Elizabeth Davis, a Program of Liberal Studies major in Notre Dame’s College of Arts and Letters, has been named a 2011 Truman Scholar.
Established in 1975 as a “living memorial” to President Harry S. Truman, the prestigious scholarships include $30,000 in graduate study funds, priority admission and supplemental financial aid at select institutions, leadership training, career and graduate school counseling, and internship opportunities within the federal government.
Nationwide, just 60 college juniors are selected as Truman scholars each year, based on leadership potential, intellectual ability, and likelihood of “making a difference.”
Davis, who is passionate about food sustainability and hunger issues, is already making an impact. This fall, she founded the successful Waste-Free Wednesdays initiative in the campus dining halls, which helped raise awareness and cut food waste dramatically.
“It was wonderful to see the positive response to the campaign,” she says. “Individuals were wasting 1.25 tons of food a day—an average of 6.27 ounces per person per meal. We cut that to 3.11 ounces by the end of the month.”
Although she has long been interested in sustainability, organic food, cooking, and nutrition, Davis says her experiences volunteering at the Food Bank of Northern Indiana opened her eyes to the issue of food insecurity.
“People are not just starving in Africa, they are starving right across the street,” she says, noting that the number of people the food bank serves each week has grown from 300 in 2007 to 3,000 in 2010.
The contrast between that need and the uneaten food she saw being thrown away in the dining halls inspired Davis to create Waste-Free Wednesdays. “I wanted to dispel the misconception that food discarded by a single individual has no impact on the world’s hunger crisis,” she says.
Davis says the Truman scholarship will help her continue to pursue her interests in sustainability, social responsibility, and food distribution reform.
After a leadership training week with her fellow Truman scholars, the Montana native will spend five weeks this summer on Capitol Hill working for U.S. Sen. Max Baucus of Montana, a senior member of the Senate agriculture committee. Before returning to Notre Dame, Davis will head to New York City. The Director of Sustainability for PepsiCo has designed a weeklong program at its international headquarters for Elizabeth to meet with PepsiCo executives and employees and learn more about PepsiCo’s domestic and international sustainability and social responsibility initiatives.
She also worked last summer on a sustainable cattle ranch and became an accredited LEED Green Associate—a certification from the Green Building Certification Institute denoting basic knowledge of green design, construction, and operations.
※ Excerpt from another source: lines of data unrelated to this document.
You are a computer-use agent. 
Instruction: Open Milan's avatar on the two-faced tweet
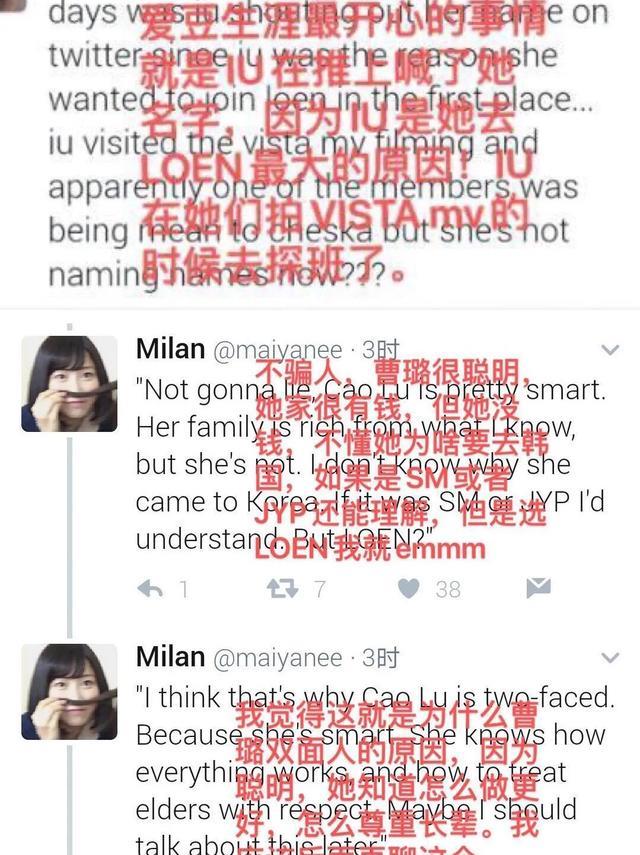pos(69,692)
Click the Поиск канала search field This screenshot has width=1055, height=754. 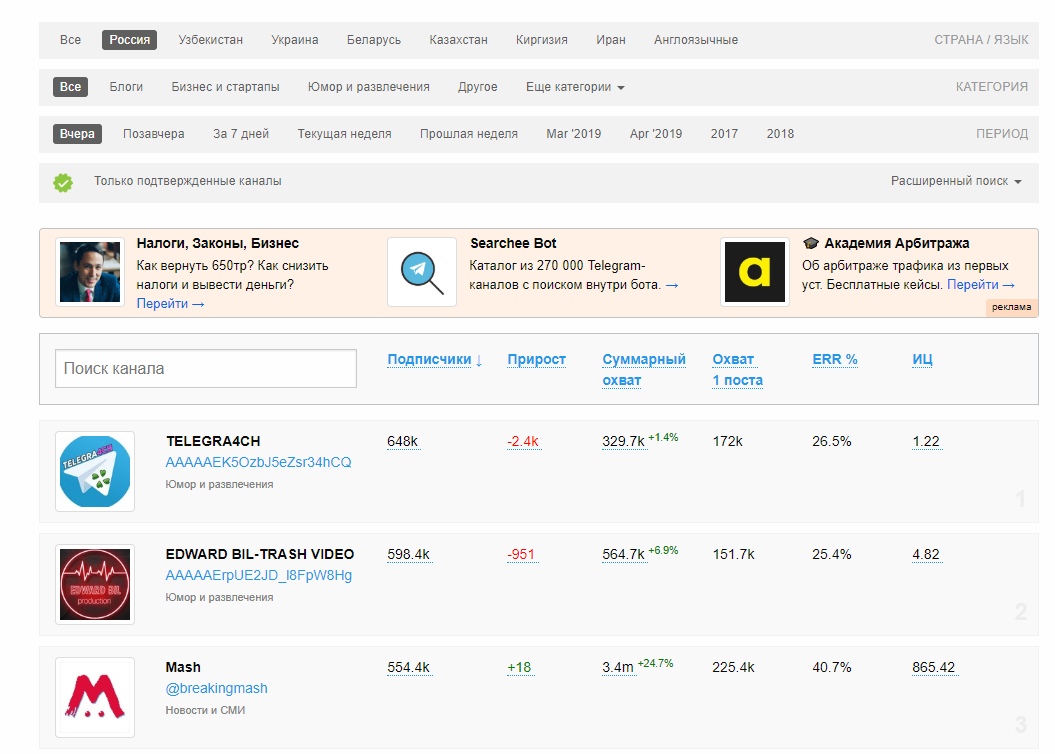coord(206,368)
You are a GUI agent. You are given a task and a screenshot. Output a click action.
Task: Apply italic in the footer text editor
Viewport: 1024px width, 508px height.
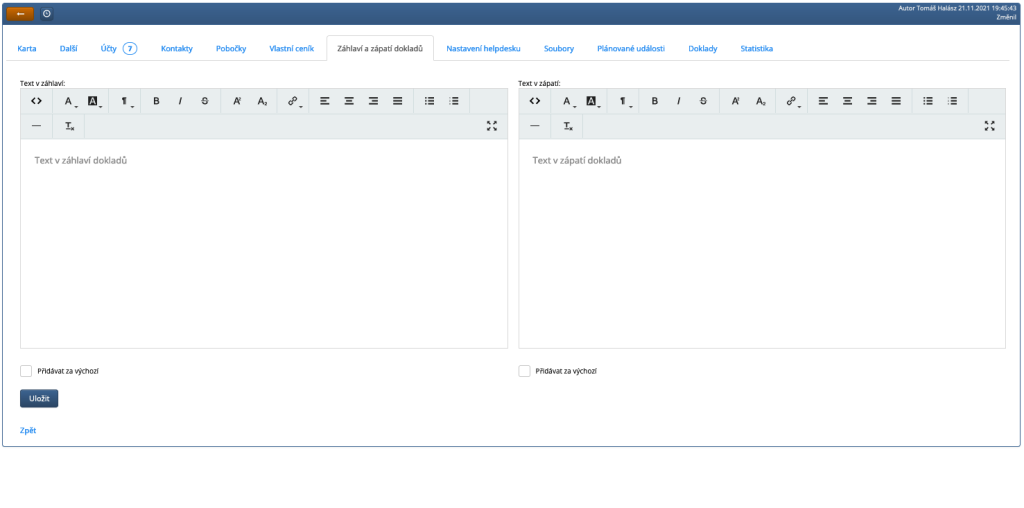(x=678, y=101)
During the school year, Davis interns at the University’s Office of Sustainability, sits on the Notre Dame Energy Center Student Advisory Board, serves as student representative on the Notre Dame Social Responsibility Committee, and participates in GreeND, a club that elected her co-president for 2011-2012.
She is also involved in the West Side Food Security Council, a coalition of 16 community organizations and six Notre Dame students led by 2010 Truman Scholar Elizabeth Simpson, a senior theology and peace studies major.
Davis says Simpson was a helpful guide throughout the rigorous process applying for the Truman scholarship, as was Ava Preacher, an assistant dean for undergraduate studies in the College of Arts and Letters; staff from the University’s Center for Undergraduate Scholarly Engagement; and Bernd Goehring, an assistant professor in the Program of Liberal Studies.
Goehring, for one, calls Davis an outstanding student—and inspiring person.
“Elizabeth is intellectually courageous,” he says. “In discussions, in her writings, in conversations outside class, she takes on the most demanding questions and complex issues … and she continues to raise these issues in various leadership roles for her fellow students, teachers, co-workers, and others.”
As she prepares for her senior year at Notre Dame, Davis says she is exploring several options for graduate school, including the food security and the environment program at Stanford University, the agriculture, food, and environment program at Tufts University and the food science and technology program at Cornell University.
“My short-term goal is to help alleviate food shortages in the communities in which I live,” she says. “My long-term goal is to effect change in the allocation of food resources in the U.S. and the world.”